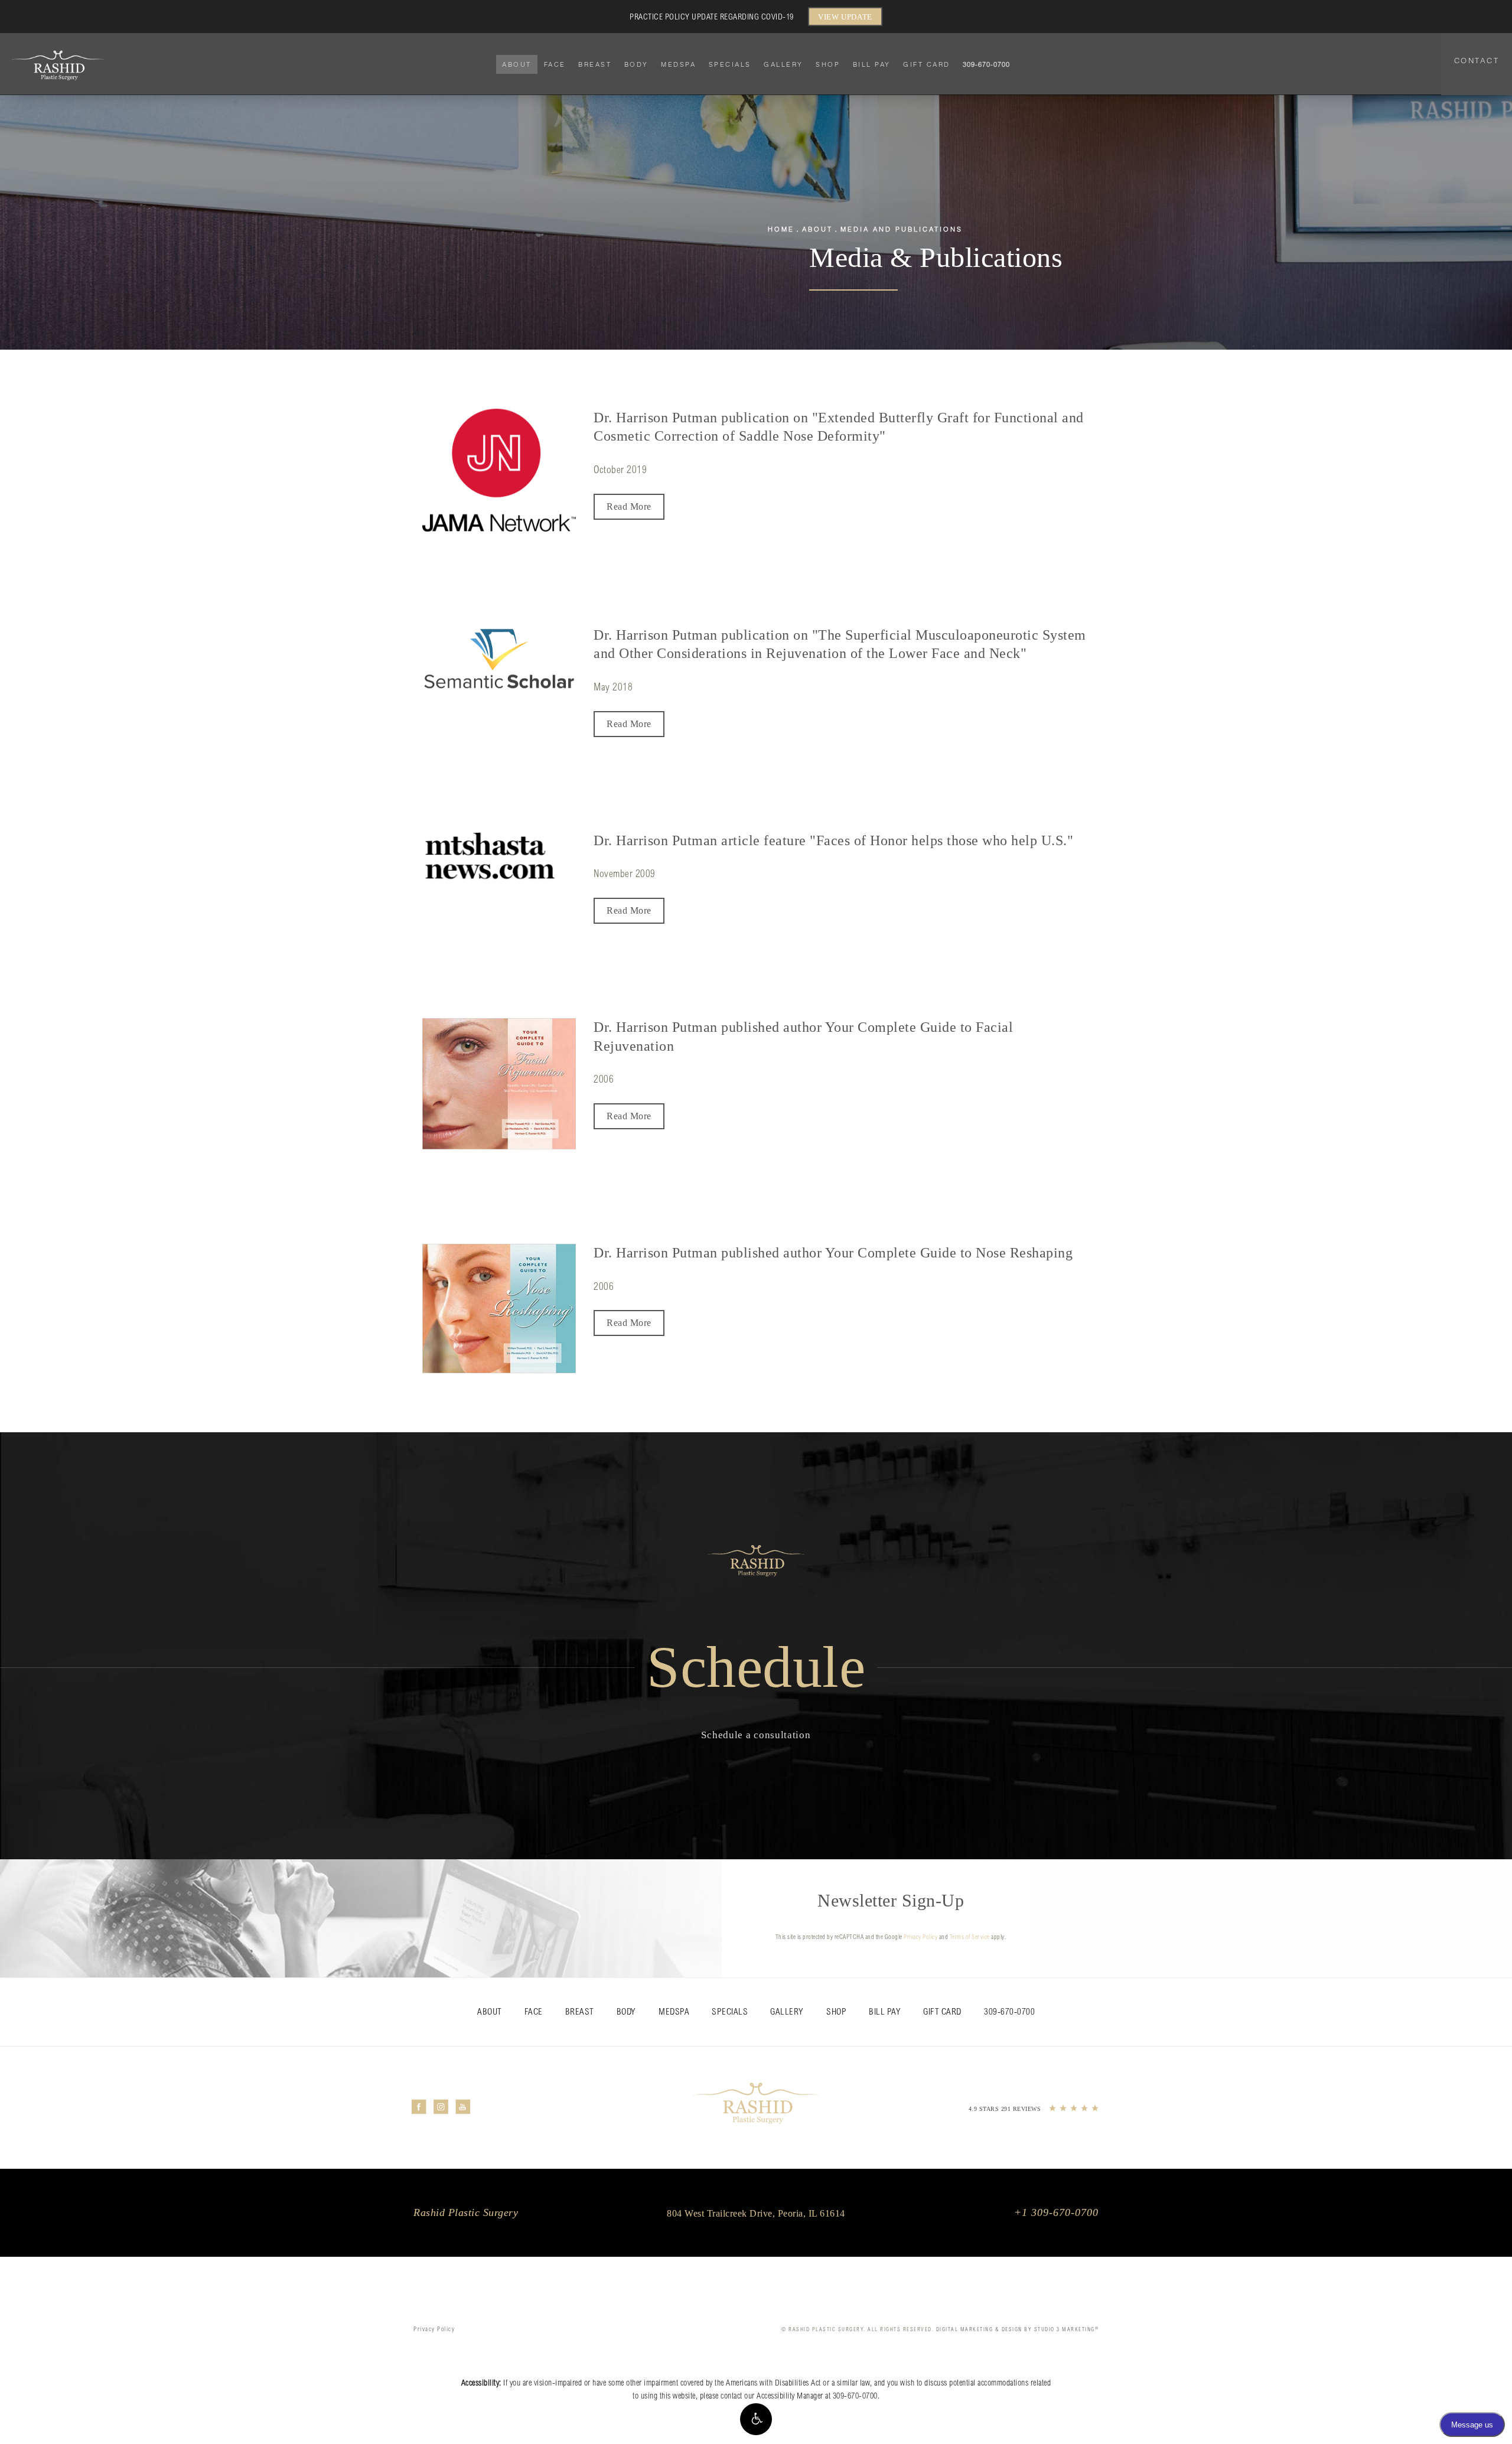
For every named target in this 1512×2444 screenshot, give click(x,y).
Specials (730, 64)
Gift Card (926, 64)
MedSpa (678, 64)
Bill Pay (872, 64)
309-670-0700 (855, 2397)
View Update (845, 16)
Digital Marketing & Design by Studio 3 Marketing (1017, 2329)
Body (636, 64)
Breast (594, 64)
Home (781, 229)
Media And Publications (901, 229)
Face (555, 64)
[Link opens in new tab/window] (499, 470)
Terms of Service (970, 1938)
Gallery (783, 64)
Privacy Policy (920, 1938)
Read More (629, 506)
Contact (1477, 60)
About (517, 64)
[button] (756, 2419)
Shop (828, 64)
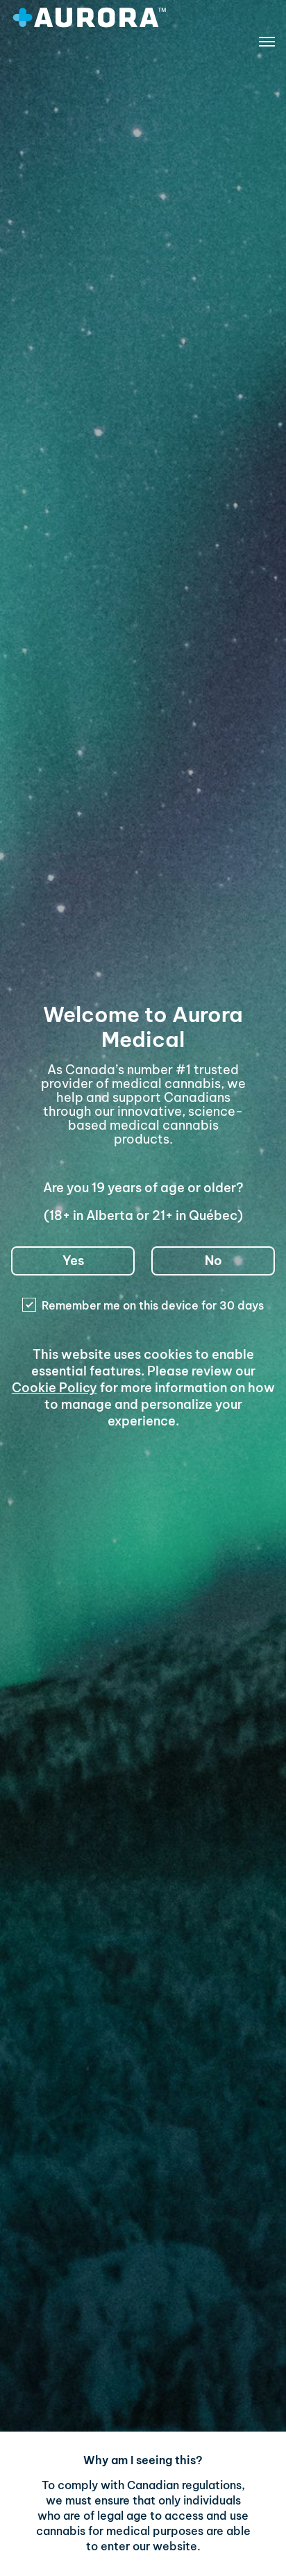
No (213, 1261)
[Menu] (267, 44)
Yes (73, 1261)
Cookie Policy (54, 1388)
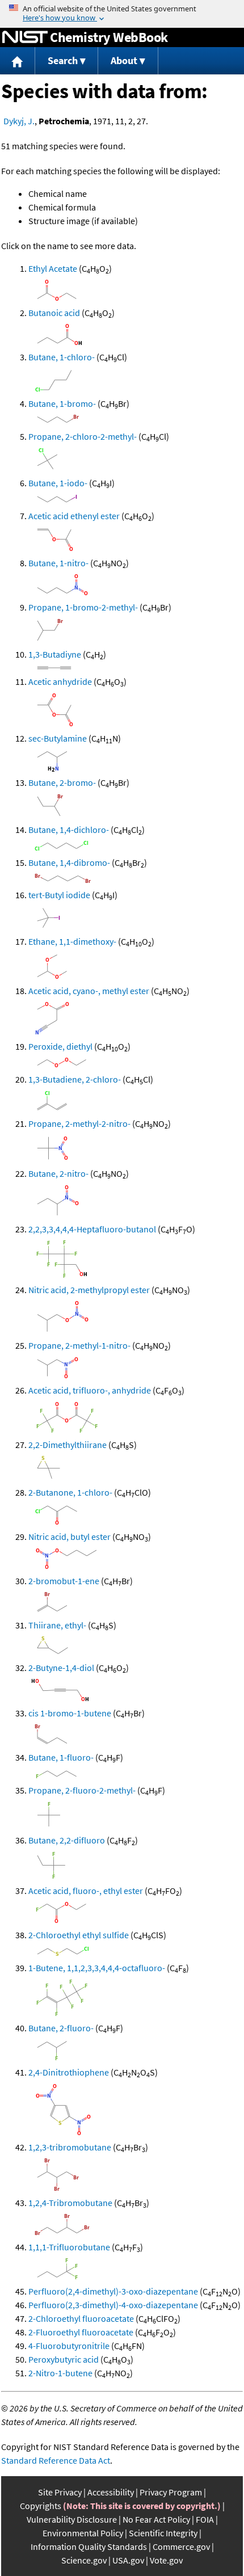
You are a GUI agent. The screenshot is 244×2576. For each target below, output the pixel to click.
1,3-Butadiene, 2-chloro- (74, 1079)
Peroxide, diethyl (60, 1046)
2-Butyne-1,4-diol (61, 1667)
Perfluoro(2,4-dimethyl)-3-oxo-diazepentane (113, 2291)
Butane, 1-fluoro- (61, 1757)
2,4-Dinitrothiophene (68, 2072)
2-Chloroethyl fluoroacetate (81, 2318)
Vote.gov (166, 2560)
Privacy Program (171, 2492)
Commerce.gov (181, 2546)
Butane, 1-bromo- (62, 403)
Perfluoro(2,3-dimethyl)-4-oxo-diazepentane (113, 2304)
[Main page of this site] (17, 61)
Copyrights (40, 2505)
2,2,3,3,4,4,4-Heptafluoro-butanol (92, 1229)
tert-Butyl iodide (59, 894)
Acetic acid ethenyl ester (74, 515)
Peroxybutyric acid (63, 2359)
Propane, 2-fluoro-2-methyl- (82, 1790)
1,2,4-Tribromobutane (70, 2202)
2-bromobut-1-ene (63, 1580)
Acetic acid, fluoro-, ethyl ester (85, 1890)
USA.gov (128, 2560)
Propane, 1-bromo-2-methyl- (83, 607)
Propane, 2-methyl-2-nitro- (79, 1123)
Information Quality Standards (89, 2546)
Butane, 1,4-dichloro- (68, 829)
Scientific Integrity (163, 2533)
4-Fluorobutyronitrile (69, 2345)
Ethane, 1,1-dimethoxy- (72, 941)
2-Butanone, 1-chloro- (70, 1492)
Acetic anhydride (60, 681)
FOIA (205, 2519)
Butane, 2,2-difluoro (66, 1840)
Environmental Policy (83, 2533)
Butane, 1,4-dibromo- (69, 862)
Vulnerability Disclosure (72, 2519)
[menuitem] (17, 61)
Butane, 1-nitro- (58, 563)
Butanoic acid (54, 312)
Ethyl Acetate (52, 268)
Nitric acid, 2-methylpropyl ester (89, 1289)
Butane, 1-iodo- (57, 483)
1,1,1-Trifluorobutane (69, 2247)
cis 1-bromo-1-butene (69, 1713)
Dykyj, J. (19, 121)
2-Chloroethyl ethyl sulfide (78, 1935)
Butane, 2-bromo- (62, 782)
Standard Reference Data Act (55, 2460)
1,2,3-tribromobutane (69, 2147)
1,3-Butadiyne (54, 654)
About (124, 60)
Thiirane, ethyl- (57, 1625)
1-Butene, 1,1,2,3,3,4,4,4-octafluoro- (96, 1967)
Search (63, 60)
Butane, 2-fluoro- (61, 2028)
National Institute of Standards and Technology (25, 37)
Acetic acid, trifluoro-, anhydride (89, 1390)
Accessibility (110, 2492)
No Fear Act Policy (156, 2519)
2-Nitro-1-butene (60, 2373)
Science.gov (84, 2560)
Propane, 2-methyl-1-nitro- (79, 1345)
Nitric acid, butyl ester (69, 1536)
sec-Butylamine (57, 738)
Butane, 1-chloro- (61, 357)
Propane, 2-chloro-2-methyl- (82, 436)
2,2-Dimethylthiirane (67, 1444)
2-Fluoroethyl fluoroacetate (80, 2332)
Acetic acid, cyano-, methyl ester (88, 990)
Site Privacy (60, 2492)
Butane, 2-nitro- (58, 1173)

--- --- ---

What is needed here is an exact copy of all the entries, without the pictures.

For every named target in this 1512×2444 screenshot, give click(x,y).
Specials (730, 64)
Gift Card (926, 64)
MedSpa (678, 64)
Bill Pay (872, 64)
309-670-0700 (855, 2397)
View Update (845, 16)
Digital Marketing & Design by Studio 3 Marketing (1017, 2329)
Body (636, 64)
Breast (594, 64)
Home (781, 229)
Media And Publications (901, 229)
Face (555, 64)
[Link opens in new tab/window] (499, 470)
Terms of Service (970, 1938)
Gallery (783, 64)
Privacy Policy (920, 1938)
Read More (629, 506)
Contact (1477, 60)
About (517, 64)
[button] (756, 2419)
Shop (828, 64)
No (213, 1261)
[Menu] (267, 44)
Yes (73, 1261)
Cookie Policy (54, 1388)
You are a GUI agent. The screenshot is 244×2576. For each target below, output the pixel to click.
1,3-Butadiene, 2-chloro- (74, 1079)
Peroxide, diethyl (60, 1046)
2-Butyne-1,4-diol (61, 1667)
Perfluoro(2,4-dimethyl)-3-oxo-diazepentane (113, 2291)
Butane, 1-fluoro- (61, 1757)
2,4-Dinitrothiophene (68, 2072)
2-Chloroethyl fluoroacetate (81, 2318)
Vote.gov (166, 2560)
Privacy Program (171, 2492)
Commerce.gov (181, 2546)
Butane, 1-bromo- (62, 403)
Perfluoro(2,3-dimethyl)-4-oxo-diazepentane (113, 2304)
[Main page of this site] (17, 61)
Copyrights (40, 2505)
2,2,3,3,4,4,4-Heptafluoro-butanol (92, 1229)
tert-Butyl iodide (59, 894)
Acetic acid ethenyl ester (74, 515)
Peroxybutyric acid (63, 2359)
Propane, 2-fluoro-2-methyl- (82, 1790)
1,2,4-Tribromobutane (70, 2202)
2-bromobut-1-ene (63, 1580)
Acetic acid, fluoro-, ethyl ester (85, 1890)
USA.gov (128, 2560)
Propane, 1-bromo-2-methyl- (83, 607)
Propane, 2-methyl-2-nitro- (79, 1123)
Information Quality Standards (89, 2546)
Butane, 1,4-dichloro- (68, 829)
Scientific Integrity (163, 2533)
4-Fluorobutyronitrile (69, 2345)
Ethane, 1,1-dimethoxy- (72, 941)
2-Butanone, 1-chloro- (70, 1492)
Acetic anhydride (60, 681)
FOIA (205, 2519)
Butane, 2,2-difluoro (66, 1840)
Environmental Policy (83, 2533)
Butane, 1,4-dibromo- (69, 862)
Vulnerability Disclosure (72, 2519)
[menuitem] (17, 61)
Butane, 1-nitro- (58, 563)
Butanoic acid (54, 312)
Ethyl Acetate (52, 268)
Nitric acid, 2-methylpropyl ester (89, 1289)
Butane, 1-iodo- (57, 483)
1,1,1-Trifluorobutane (69, 2247)
cis 1-bromo-1-butene (69, 1713)
Dykyj, J. (19, 121)
2-Chloroethyl ethyl sulfide (78, 1935)
Butane, 2-bromo- (62, 782)
Standard Reference Data Act (55, 2460)
1,2,3-tribromobutane (69, 2147)
1,3-Butadiyne (54, 654)
About (124, 60)
Thiirane, ethyl- (57, 1625)
1-Butene, 1,1,2,3,3,4,4,4-octafluoro- (96, 1967)
Search (63, 60)
Butane, 2-fluoro- (61, 2028)
National Institute of Standards and Technology (25, 37)
Acetic acid, trifluoro-, anhydride (89, 1390)
Accessibility (110, 2492)
No Fear Act Policy (156, 2519)
2-Nitro-1-butene (60, 2373)
Science.gov (84, 2560)
Propane, 2-methyl-1-nitro- (79, 1345)
Nitric acid, butyl ester (69, 1536)
sec-Butylamine (57, 738)
Butane, 1-chloro- (61, 357)
Propane, 2-chloro-2-methyl- (82, 436)
2,2-Dimethylthiirane (67, 1444)
2-Fluoroethyl fluoroacetate (80, 2332)
Acetic acid, cyano-, methyl ester (88, 990)
Site Privacy (60, 2492)
Butane, 2-nitro- (58, 1173)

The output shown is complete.